For the testing, ConsumerLab.com purchased both the original Wellbutrin XL 300 mg sold by GlaxoSmithKline and the generic version sold by Teva, the same one that Douglas took and that many other readers complained about, and had six samples of each drug analyzed. While both drugs contained the stated amount of the active ingredient, bupropion, "dissolution testing" showed that the generic drug, which has a different time-release mechanism, released the active ingredient into a solution at a quicker rate.
"The Teva product released nearly half of its ingredients in the first four hours," says Cooperman. "The original Wellbutrin released 25 percent."
Within the first two hours, 8 percent of the original Wellbutrin had dissolved, compared with 34 percent of the Teva product, according to Cooperman. By 16 hours, both drugs had released all the medicine.

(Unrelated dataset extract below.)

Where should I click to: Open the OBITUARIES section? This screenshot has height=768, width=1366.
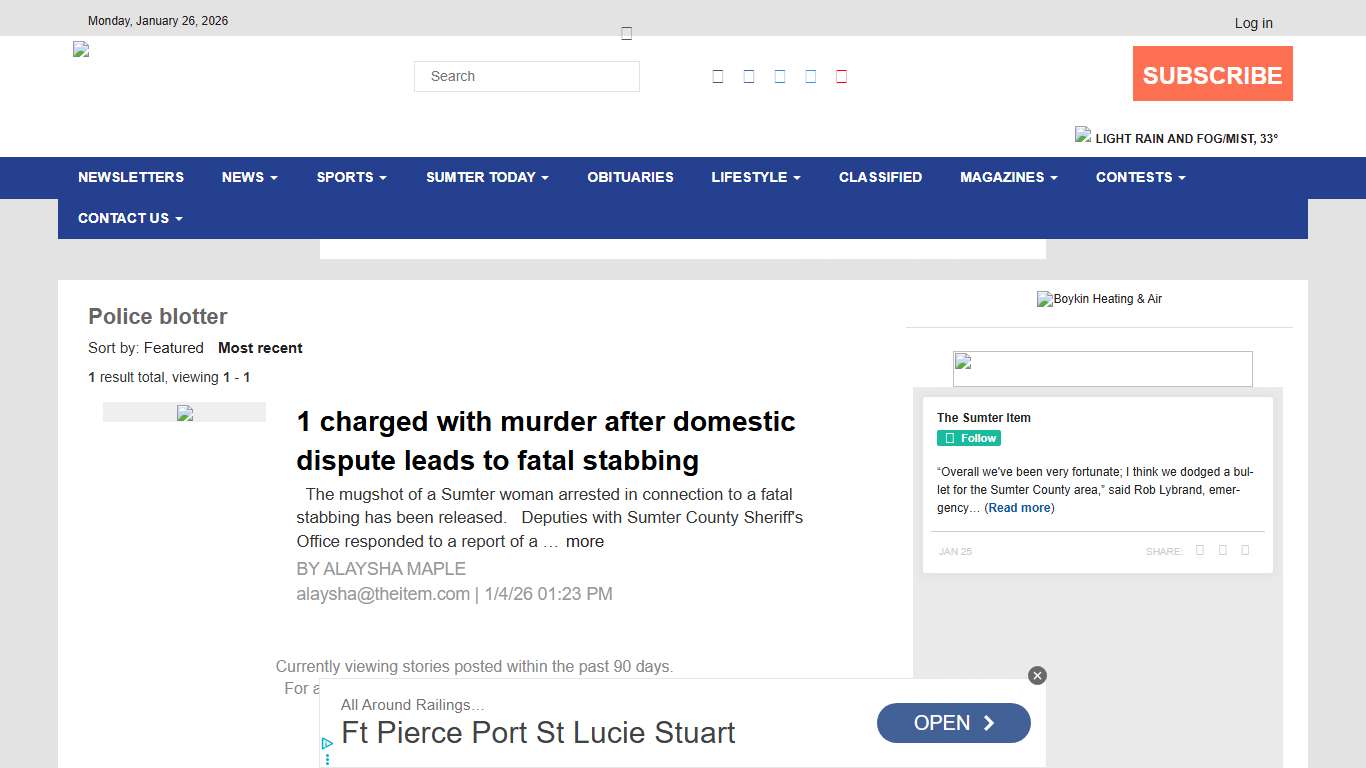[630, 177]
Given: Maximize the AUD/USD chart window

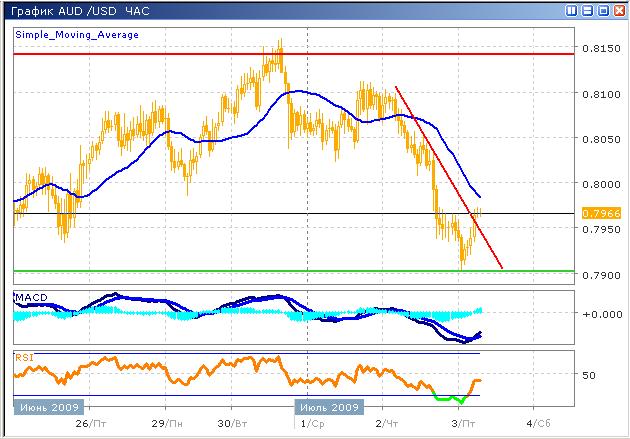Looking at the screenshot, I should pos(601,9).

If the active ingredient is released more quickly into a patient's bloodstream, that could mean there is less medication available to the patient later, which may explain why people like Douglas experienced a return of their depression, Cooperman says. It also may explain why some readers who wrote in complained of more side effects, such as headache, irritability and nausea, given they may have received a higher dosage of the medicine upfront, he says. "Too much Wellbutrin can cause side effects, even the potential for seizure," he says.
Andrea Hofelich, a spokesperson for the Generic Pharmaceutical Association in Arlington, Va., called into question the validity of the ConsumerLab.com findings, saying the company's testing was "inadequate" compared to what the FDA requires for a generic drug to hit the market.
"The FDA is the world's gold standard for reviewing brand and generic medicines," she says.
Teva's Goshko also took issue with ConsumerLab.com's conclusions: "How the product dissolves in you is really the correct question here, not how it dissolves in a test tube."
But Mark Boesen, a pharmacist in Phoenix and a spokesperson for the American Pharmacists Association, says the findings offer "a reason for pause." Since the research was only done in the lab, not in real patients, the findings aren't conclusive, he says. Still, "the combination of anecdotal evidence and the conclusions of the in vitro study would lead one to believe that patients might receive a different therapeutic outcome from the two medications."
ConsumerLab.com also tested two generic versions of a twice-a-day Wellbutrin SR and found that variations were within FDA limits of acceptability.
Cooperman says he could not determine what the FDA variation limits are for the once-a-day extended release products. "We haven't seen anything published stating what's acceptable," he says. The FDA declined to comment specifically on the ConsumerLab.com report.
But given that the generic drug was approved by the FDA, "it appears that they are giving a lot of leeway in how the drugs are released," Cooperman says. "It would seem very difficult to imagine that the results we saw would be acceptable results."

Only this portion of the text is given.